Start of EXCERPT PROVIDED
Chapter 17 part 2--GI tract--Esophagus part 2 Flashcards
Barrret esophagus
- complication of chronic GERD
- intestinal metaplasia within the esophageal squamous mucosa
- 10% of individuals with chronic GERD have it
Typical Barret esophagus patient
- white male between age 40-60
- increased risk of esophageal adenocarcinoma!!
- preinvasive dysplasia detected in 0.2% to 2% of patients with Barrett esophagus anually
Gross morphology of Barrett Esophagsus
-Patches of red, velvety mucosa above GE junction
Microscopic morphology of Barrett Esophagus–features used to diagnose
- Intestinal type columnar epithelium, particularly mucin secreting goblet cells is usually required for diagnosis!
- gastric cardia-type epithelium present above GE junction may also be acceptable for diagnosis
- when present, dysplasia is classified as low or high grade
Barrett esophagus–Intramucosal carcinoma is characterized by?
-neplastic cell invasion into lamina propria
Clinical features of Barrett Esophagus–how to diagnose
- Dx requires both gross (endoscopic) and biopsy confirmation
- once identified periodic surveillance endoscopy performed to look for dysplasia or frank malignancy
How to treat multifocal high grade dysplasia (with high risk for progression) or carcinoma
- requires esophagectomy!
- Newer modalities (laser ablation, photodynamic therapy) also used
Esophageal tumors
- Adenocarcinoma
- Squamous cell carcinoma
Esophageal Adenocarcinoma
- largely evolve from dysplastic changes in Barret mucosa
- most common in white males (7:1 male to female)
End of EXCERPT PROVIDED
Start of DATA SECTION
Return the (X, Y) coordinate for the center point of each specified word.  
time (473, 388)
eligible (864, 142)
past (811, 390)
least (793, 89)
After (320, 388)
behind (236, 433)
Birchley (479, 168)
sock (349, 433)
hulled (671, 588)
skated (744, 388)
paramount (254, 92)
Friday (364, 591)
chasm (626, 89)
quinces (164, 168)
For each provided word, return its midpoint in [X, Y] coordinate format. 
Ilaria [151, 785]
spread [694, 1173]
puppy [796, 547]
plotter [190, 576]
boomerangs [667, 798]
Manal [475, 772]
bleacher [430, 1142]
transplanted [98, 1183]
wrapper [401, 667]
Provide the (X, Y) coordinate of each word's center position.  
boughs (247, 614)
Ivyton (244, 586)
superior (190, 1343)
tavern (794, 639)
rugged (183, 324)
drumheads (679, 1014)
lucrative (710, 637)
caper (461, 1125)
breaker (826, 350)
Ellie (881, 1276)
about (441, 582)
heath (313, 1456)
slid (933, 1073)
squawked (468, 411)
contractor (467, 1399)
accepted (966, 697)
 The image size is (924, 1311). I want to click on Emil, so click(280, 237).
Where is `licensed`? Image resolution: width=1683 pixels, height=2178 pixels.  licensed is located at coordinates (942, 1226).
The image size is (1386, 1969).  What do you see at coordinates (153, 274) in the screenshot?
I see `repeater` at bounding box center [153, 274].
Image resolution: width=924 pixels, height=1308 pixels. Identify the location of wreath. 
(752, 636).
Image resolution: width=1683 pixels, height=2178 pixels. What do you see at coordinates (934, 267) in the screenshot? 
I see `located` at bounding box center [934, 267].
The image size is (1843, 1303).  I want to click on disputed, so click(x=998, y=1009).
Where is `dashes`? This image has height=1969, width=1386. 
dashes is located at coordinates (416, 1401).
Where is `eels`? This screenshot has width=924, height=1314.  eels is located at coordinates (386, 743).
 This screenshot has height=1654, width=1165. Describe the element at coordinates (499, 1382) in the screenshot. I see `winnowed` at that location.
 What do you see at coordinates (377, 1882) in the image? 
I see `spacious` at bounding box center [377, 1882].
End of DATA SECTION
Pick up the esophagus flashcards where they stop and keep going in the same card-title-and-bullet format.

- accounts for half of all U.S. esophageal cancers
Pathogenesis of esophageal adenocarcinoma
- stepwise accumulation of genetic and epigenetic alterations from Barret esophagus to adenocarcinoma:
- 1) Early: chromosomal and p53 abnormalities
- 2)more changes: amplification of c-ERB-B2 and cyclin D1 and E genes and mutations in Rb and the p16/INK4a CDK inhibitor
Gross morphology of esophageal adenocarcinoma
-range from exophytic nodules to excavated and deeply infiltrative masses, mostly in distal 3rd of esophagus
Microscopic morphology of esophageal adenocarcinoma
- typically produce mucin and form glands, often with intestinal type morphology
- diffusely infiltrative signet-ring tumors are less common
- rarely, see adenosquamous or small, poorly differentiated cells
Clinical features of esophageal adenocarcinoma
- occasionally found during evaluation for GERD or surveillance for Barrett esophagus
- typically present with dysphagia, weight loss, hematemesis, chest pain or vomiting
- most found at advanced stages so 5yr survival is less than 25%!!
Squamous cell carcinoma
- typically in adults older than 45
- men 4x more than women
- blacks 6x more than whites
Risk factors for squamous cell carcinoma
- alcohol and tobacco use
- caustic esophageal injury
- previous mediastinal radiation
- achalasia
- Plummer Vinson syndrome
- frequent consumption of hot beverages
Geographic variability of esophageal squamous cell carcninoma
-highest incidence in Iran, central china, Hong Kong, Brazil and South Africa
Pathogenesis of esophageal squamous cell carcinoma
- Multifactorial
- environment and diet–synergistic effect modified by genetic factors
- Alcohol and tobacco syndergize to increase risk and contribute to majority of cancers in US
- Nutritional deficiencies and polycyclic hydrocarbons, nitrosamines, other mutagenic compounds (from fungal contaminants) and HPV all contribute to geographic variation
Recurrent genetic abnormalities associated with Squamous cell carcinoma of esophagus
- amplification of SOX2 TF gene
- overexpression of cyclin D1
- LoF mutations in TP53, E-cadherin and NOTCH1
Half of esophageal squamous cell cancers occur where?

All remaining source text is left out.